Extra proteïne C-tests kunnen ook worden uitgevoerd om de oorzaak van meervoudige miskramen te onderzoeken.
Wat abnormale resultaten betekenen
Proteïne C en proteïne S helpen bij het reguleren van de bloedstolling. Een tekort aan proteïne C en/of proteïne S kan leiden tot de vorming van bloedstolsels in de aderen. Deze stolsels hebben de neiging zich in aderen te vormen, niet in slagaders.
Eiwit C-deficiëntie kan ontstaan als gevolg van aandoeningen zoals chemotherapie, DIC, leveraandoeningen, langdurig antibioticagebruik en het gebruik van warfarine; maar het kan ook het gevolg zijn van een erfelijke (familiaire) eigenschap.

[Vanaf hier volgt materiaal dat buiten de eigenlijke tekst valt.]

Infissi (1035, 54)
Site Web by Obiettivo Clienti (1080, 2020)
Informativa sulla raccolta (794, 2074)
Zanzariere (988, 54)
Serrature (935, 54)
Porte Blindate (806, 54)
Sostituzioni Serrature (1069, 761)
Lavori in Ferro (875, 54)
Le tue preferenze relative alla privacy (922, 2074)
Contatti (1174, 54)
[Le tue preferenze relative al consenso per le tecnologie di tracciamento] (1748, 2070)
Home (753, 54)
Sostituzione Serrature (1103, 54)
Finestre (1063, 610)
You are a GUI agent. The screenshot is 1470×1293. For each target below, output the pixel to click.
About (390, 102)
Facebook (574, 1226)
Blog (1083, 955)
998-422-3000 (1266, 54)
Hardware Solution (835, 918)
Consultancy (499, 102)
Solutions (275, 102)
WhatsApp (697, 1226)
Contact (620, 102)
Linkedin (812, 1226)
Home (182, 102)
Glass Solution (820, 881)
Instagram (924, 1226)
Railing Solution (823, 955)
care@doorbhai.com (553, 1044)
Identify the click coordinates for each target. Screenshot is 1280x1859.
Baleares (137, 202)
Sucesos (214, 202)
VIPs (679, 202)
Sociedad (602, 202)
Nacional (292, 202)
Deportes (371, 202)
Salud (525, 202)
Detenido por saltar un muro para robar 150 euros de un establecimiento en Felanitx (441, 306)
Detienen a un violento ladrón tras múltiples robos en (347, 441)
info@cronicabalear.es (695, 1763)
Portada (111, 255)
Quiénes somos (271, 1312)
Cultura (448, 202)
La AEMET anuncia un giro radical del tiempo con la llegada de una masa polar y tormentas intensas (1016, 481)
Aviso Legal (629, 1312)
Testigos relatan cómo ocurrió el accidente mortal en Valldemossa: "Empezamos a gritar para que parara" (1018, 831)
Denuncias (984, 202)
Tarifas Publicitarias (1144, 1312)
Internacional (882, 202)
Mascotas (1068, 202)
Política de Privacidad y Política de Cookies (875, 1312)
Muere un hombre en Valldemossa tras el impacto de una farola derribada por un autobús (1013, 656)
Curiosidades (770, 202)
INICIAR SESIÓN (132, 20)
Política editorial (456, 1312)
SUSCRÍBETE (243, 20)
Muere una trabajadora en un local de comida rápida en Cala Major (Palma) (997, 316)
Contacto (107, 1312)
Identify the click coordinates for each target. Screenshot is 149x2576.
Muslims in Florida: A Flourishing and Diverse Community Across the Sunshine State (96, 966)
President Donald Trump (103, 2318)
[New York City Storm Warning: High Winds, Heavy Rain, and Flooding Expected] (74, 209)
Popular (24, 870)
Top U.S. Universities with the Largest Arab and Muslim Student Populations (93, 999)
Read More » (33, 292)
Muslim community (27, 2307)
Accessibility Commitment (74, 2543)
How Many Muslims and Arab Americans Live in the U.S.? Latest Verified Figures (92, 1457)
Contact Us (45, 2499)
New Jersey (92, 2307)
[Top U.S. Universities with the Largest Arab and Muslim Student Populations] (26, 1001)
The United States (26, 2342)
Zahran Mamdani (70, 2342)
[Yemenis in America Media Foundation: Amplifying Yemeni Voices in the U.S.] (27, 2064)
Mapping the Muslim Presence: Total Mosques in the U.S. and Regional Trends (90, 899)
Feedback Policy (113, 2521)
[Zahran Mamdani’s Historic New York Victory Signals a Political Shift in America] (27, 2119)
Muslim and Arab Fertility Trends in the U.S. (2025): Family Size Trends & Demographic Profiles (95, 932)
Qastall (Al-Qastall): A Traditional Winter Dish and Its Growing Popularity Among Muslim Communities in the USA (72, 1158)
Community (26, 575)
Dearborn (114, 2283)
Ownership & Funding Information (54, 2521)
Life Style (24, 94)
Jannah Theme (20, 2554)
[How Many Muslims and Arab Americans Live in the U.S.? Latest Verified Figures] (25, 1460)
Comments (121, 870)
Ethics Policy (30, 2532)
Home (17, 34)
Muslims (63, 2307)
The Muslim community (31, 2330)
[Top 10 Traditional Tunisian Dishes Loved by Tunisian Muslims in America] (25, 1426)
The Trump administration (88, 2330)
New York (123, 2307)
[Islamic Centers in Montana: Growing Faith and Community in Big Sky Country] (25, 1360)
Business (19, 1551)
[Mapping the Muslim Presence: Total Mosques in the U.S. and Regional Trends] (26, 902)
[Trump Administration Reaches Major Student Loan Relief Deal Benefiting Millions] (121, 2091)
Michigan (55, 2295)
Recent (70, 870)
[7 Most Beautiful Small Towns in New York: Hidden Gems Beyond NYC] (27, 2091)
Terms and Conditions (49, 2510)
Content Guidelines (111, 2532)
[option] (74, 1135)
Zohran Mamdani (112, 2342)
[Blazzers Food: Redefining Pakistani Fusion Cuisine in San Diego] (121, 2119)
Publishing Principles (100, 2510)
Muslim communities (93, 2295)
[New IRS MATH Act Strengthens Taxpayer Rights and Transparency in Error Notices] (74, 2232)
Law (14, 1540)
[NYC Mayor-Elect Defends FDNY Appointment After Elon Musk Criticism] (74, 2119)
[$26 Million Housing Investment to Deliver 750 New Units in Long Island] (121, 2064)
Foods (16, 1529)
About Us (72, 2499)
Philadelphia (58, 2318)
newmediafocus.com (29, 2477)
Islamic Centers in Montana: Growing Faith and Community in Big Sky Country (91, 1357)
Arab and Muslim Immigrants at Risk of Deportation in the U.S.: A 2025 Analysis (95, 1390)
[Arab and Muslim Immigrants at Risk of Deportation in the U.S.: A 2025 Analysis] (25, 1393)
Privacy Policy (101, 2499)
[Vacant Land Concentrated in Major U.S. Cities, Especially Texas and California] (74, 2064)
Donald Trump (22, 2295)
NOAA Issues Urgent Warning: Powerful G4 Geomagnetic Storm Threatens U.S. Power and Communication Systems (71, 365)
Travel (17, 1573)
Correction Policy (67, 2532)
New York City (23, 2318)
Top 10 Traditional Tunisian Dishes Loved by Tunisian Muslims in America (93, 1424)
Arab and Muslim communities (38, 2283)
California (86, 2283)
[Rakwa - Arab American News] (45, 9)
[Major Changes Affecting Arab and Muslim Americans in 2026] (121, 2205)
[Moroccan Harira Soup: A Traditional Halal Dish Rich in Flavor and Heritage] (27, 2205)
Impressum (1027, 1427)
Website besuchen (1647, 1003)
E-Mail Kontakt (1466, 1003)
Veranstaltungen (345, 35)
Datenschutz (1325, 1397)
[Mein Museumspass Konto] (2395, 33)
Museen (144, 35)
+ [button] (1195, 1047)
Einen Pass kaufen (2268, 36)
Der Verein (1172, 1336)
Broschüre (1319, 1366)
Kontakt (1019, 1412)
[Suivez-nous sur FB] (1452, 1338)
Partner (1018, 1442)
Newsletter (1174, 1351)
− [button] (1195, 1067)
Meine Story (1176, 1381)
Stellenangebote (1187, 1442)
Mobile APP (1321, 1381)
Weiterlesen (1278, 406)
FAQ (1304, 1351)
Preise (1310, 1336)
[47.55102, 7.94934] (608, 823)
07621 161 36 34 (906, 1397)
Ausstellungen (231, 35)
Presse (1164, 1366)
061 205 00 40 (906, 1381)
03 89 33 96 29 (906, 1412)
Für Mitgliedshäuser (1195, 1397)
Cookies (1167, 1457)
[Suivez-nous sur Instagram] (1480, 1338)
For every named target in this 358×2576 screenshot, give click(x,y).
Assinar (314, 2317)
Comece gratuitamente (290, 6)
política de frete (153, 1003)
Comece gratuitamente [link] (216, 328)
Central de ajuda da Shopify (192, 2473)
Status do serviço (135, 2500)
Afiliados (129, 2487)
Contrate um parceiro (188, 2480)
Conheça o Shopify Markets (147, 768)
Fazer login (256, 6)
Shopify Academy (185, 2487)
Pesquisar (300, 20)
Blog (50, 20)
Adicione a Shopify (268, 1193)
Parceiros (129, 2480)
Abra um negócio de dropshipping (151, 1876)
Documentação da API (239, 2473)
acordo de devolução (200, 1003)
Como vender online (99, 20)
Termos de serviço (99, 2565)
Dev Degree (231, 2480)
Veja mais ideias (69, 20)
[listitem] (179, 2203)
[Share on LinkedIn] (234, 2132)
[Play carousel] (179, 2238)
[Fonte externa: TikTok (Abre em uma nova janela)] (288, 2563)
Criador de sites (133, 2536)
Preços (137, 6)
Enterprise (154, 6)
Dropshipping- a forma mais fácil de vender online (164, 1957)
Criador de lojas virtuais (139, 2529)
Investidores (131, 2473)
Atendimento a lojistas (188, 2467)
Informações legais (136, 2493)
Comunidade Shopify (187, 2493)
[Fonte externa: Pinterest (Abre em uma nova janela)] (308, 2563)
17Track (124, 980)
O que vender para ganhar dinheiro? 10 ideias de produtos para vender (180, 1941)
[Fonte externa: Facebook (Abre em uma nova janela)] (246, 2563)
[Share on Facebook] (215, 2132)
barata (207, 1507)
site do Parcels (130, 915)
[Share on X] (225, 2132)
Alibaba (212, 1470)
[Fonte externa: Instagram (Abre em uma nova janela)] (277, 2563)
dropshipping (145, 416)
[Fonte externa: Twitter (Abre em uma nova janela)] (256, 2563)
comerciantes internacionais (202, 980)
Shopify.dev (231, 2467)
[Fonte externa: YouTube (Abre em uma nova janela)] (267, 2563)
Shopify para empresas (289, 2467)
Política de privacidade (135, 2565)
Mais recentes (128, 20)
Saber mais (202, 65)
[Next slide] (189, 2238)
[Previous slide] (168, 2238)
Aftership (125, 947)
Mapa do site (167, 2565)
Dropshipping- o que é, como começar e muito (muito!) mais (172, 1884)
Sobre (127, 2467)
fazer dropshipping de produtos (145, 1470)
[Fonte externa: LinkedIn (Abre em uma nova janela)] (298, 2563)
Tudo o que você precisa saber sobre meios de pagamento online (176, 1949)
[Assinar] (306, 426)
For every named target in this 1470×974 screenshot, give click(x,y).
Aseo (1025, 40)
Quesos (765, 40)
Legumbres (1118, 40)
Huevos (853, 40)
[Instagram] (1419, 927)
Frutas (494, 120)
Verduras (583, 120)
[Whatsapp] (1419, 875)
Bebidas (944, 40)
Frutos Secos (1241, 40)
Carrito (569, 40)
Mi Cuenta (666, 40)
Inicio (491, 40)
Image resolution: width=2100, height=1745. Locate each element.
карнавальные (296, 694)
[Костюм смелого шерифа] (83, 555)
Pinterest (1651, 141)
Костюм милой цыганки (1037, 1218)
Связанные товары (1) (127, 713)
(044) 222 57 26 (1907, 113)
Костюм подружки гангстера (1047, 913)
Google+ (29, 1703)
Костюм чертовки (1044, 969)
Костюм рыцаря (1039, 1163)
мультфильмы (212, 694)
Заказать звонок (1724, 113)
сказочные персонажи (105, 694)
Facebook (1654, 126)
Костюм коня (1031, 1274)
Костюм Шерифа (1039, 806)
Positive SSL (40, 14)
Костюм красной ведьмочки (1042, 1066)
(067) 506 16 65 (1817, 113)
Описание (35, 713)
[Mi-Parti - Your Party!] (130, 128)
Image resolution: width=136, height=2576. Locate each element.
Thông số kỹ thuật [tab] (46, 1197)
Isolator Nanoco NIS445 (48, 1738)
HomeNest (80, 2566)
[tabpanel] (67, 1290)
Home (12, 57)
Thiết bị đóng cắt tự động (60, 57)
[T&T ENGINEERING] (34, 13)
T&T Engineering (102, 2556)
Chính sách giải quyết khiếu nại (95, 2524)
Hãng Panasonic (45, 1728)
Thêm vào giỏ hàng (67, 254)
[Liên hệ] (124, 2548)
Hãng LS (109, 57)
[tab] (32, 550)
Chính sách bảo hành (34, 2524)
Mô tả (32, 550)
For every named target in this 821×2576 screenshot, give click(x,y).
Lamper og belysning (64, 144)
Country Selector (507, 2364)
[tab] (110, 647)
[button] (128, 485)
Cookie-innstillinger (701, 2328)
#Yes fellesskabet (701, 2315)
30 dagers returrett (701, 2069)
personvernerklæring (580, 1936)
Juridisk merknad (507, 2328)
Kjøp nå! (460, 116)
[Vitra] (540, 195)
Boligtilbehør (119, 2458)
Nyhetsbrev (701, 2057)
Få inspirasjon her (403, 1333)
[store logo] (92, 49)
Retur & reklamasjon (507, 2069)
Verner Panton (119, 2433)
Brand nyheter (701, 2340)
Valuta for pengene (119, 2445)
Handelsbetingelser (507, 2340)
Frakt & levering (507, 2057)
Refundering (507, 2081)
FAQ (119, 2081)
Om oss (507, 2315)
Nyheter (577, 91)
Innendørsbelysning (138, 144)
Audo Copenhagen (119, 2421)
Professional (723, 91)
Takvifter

De proteïne C-spiegels nemen gewoonlijk toe naarmate een individu ouder wordt, maar dit is over het algemeen geen oorzaak van gezondheidsproblemen.
Overwegingen
De resultaten van de proteïne C-test kunnen worden beïnvloed door de aanwezigheid van bepaalde geneesmiddelen, zoals anticoagulantia (bijv. warfarine); zij verlagen de proteïne C- en proteïne S-spiegels. Dit soort medicijnen en gerelateerde supplementen moeten worden vermeden voordat de test wordt uitgevoerd.